One income tax for the whole world. Finance ministers finalize the minimum rate

Governments around the world have been engaged in demanding negotiations to persuade a handful of nations about an international corporate tax agreement. In the summer, the G7 and G20 nations backed a deal that, if introduced, would force multinationals to pay taxes not only where they are located but also where they operate.

The international agreement is aimed primarily at giant companies, such as Amazon, Apple, Facebook or Google, who will have to tax even the money. Moreover, the company rate, which will be uniform for all states at 15 percent, can change.

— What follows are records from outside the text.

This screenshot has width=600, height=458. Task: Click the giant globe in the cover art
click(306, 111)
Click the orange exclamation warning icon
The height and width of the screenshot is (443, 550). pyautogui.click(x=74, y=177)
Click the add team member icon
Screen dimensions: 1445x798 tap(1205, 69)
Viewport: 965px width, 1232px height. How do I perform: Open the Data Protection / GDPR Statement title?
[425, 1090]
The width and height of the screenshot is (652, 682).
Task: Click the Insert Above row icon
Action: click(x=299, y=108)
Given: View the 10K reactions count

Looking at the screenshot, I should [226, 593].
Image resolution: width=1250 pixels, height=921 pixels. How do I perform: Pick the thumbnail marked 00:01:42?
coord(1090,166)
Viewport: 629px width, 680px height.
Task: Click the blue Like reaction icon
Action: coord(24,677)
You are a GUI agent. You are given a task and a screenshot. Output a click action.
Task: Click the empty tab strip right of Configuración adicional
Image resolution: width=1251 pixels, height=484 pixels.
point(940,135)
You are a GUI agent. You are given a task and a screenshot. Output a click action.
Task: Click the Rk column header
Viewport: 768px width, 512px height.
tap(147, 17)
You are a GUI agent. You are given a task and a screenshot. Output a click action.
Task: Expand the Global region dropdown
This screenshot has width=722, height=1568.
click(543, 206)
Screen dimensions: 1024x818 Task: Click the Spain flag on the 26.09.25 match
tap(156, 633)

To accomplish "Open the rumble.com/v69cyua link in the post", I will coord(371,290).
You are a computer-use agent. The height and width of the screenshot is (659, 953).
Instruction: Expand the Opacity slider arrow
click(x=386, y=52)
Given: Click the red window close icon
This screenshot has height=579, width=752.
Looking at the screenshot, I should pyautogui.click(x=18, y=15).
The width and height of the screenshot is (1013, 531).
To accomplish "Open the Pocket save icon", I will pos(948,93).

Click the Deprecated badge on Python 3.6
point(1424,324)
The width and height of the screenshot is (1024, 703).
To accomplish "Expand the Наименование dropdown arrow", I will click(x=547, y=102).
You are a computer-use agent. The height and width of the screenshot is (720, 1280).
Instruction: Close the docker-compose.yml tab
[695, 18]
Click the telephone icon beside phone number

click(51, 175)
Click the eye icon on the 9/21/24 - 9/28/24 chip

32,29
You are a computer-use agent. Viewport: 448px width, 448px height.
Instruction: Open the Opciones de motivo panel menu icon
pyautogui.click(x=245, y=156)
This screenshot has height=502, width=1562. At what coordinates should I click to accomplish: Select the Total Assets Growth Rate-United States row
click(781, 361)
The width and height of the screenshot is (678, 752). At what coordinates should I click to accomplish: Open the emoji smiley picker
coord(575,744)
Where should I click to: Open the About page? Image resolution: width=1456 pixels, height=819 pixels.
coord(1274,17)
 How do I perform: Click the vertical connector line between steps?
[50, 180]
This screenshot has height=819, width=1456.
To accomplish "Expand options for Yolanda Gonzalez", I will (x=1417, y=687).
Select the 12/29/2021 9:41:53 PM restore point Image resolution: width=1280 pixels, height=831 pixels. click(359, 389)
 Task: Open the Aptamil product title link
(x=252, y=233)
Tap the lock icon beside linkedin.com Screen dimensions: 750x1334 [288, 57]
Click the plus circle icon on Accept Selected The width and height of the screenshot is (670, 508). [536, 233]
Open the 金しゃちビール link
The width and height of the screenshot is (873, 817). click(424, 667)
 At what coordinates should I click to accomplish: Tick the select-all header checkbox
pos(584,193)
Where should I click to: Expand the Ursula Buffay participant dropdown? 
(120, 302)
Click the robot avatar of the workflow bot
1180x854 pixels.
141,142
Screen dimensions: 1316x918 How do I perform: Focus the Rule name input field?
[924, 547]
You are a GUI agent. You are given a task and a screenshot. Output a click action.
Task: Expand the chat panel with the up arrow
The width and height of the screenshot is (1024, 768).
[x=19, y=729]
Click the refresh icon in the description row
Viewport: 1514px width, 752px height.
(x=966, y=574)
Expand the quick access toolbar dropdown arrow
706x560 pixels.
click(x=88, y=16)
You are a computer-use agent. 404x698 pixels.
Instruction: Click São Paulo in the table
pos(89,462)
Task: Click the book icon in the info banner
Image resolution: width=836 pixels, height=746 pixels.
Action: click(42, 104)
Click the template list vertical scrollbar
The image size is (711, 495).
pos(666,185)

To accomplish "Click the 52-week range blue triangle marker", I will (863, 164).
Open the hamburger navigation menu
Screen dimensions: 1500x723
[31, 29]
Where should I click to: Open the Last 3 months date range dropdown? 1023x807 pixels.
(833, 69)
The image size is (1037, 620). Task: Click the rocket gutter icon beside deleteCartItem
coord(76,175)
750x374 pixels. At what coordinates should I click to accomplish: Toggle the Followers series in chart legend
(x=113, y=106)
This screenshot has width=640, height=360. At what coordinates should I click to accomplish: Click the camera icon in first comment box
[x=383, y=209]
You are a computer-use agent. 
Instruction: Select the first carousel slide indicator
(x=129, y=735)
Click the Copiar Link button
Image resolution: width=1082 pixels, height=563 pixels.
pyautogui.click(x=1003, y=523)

Twenty-first century convention

Some countries, notably Hungary and Ireland, where corporate tax is less than 15 percent, have expressed skepticism. However, discussions by the Organization for Economic Co-operation and Development (OECD) seem to be bearing fruit.

“We are one millimeter away from the global agreement on a new international tax regime for the 21st century,” French Finance Minister Bruno Le Maire told CNBC. He added that he was “fully committed to paving the way for compliance.”

According to Mayra, the key point is to adopt an agreement on a new international tax regime by the end of this month at the latest. “We can sign the final version of the agreement either next week during a meeting in Washington or at the G20 meeting in Rome,” the French finance minister said.

European Commission Vice President Valdis Dombrovskis believes in a similar term. “We hope that the OECD agreement can be completed during October. We are also working with the member states of the European Union to ensure that everyone agrees to an international tax agreement,” he added.

He added that the European Commission was ready to submit legislative proposals that would ensure the validity of the unified document throughout the European Union.

Ireland changes its mind, Hungary wants time

Luxembourg Finance Minister Pierre Gramegna told CNBC on Tuesday that negotiations were very close to a compromise.

The Irish government has said the latest changes to the agreement are welcome to the country. The Financial Times, Deputy Prime Minister Leo Varadkar, said the new text “responds to many, if not all, of his country’s concerns”.

Meanwhile, Irish Environment Minister Eamon Ryan said he hopes and trusts Ireland will be part of the solution. Pascal Donohue, the country’s finance minister, said in Luxembourg that he would discuss the revised tax agreement at a government meeting on Thursday before expressing his views.

While Ireland has reconsidered its original position, Estonia and Hungary are still among the countries that have not yet agreed to the agreement.

Hungarian Foreign Minister Peter Szijjarto told CNBC on Wednesday that his country’s 9% corporate tax rate was a “huge advantage” and that tax competition was not harmful. He also said the 15 percent limit was “high”. Hungary has therefore proposed a ten-year implementation period and hopes that its counterparts will take the lead.